Parteitag der Piraten:Thorsten Wirth ist neuer Piraten-Chef

Er war nicht als Favorit ins Rennen gegangen, doch Thorsten Wirth hat den Parteitag der krisengeschüttelten Piraten in Bremen überzeugt. Auch mit markigen Ankündigungen. Der Hesse will jetzt erst einmal klären: "Was ist Scheiße gelaufen?"

Die Piratenpartei hat einen neuen Vorsitzenden. Das frühere Vorstandsmitglied Thorsten Wirth aus Frankfurt am Main wird die Partei künftig führen. Der frischgewählte Parteivorsitzende weiß, worauf er sich einlässt. 2009/2010 war Thorsten Wirth schon einmal Mitglied im Vorstand, seit 2006 gehört er den Piraten an und ist damit einer der alten Hasen in der jungen Partei.
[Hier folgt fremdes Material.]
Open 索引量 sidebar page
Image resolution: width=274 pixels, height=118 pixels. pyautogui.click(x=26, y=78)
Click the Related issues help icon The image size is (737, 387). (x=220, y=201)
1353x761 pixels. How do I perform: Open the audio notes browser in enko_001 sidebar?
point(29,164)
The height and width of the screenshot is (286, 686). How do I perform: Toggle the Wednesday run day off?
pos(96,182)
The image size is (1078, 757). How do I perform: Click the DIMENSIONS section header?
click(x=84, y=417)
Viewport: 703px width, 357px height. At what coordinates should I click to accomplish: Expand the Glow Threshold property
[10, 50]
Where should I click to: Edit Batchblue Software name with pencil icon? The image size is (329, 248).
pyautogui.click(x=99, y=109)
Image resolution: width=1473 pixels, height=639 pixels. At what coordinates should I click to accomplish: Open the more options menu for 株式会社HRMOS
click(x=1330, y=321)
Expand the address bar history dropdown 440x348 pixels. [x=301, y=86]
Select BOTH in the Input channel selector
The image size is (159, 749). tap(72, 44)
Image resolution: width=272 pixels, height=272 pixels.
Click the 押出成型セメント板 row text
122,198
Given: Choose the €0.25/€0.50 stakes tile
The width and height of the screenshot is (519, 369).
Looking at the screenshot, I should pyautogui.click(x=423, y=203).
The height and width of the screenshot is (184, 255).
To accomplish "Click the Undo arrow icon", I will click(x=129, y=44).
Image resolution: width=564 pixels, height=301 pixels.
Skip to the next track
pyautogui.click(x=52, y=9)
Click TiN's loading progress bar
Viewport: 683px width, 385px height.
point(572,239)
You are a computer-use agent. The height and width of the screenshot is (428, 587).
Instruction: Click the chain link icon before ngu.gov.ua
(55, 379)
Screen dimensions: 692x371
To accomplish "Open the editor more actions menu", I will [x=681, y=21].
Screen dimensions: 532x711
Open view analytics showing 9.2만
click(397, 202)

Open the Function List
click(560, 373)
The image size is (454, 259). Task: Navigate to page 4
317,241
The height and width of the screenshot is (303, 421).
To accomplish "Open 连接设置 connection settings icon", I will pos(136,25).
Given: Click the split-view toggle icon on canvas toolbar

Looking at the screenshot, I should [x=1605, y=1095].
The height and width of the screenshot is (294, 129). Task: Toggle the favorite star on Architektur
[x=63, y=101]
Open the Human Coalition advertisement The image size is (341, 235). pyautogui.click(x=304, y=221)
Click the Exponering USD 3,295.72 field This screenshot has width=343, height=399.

Heute arbeitet der Software-Entwickler als Referent der Piraten-Fraktion im Frankfurter Rathaus.

Aufgewachsen ist der 45-Jährige in einem kleinen Dorf in Ostwestfalen, CDU-geprägt, sehr konservativ. Der Vater war jedoch SPD-Mitglied. "Deshalb gehörten wir in diesem Dorf zu den Außenseitern", sagt Wirth. Als politisch prägend nennt er die Auseinandersetzung um die geplante Wiederaufarbeitungsanlage für Atombrennstäbe in Wackersdorf. Dazu kam das Engagement gegen Kernkraft insgesamt, gegen den Golfkrieg und gegen Neonazi-Aktivitäten.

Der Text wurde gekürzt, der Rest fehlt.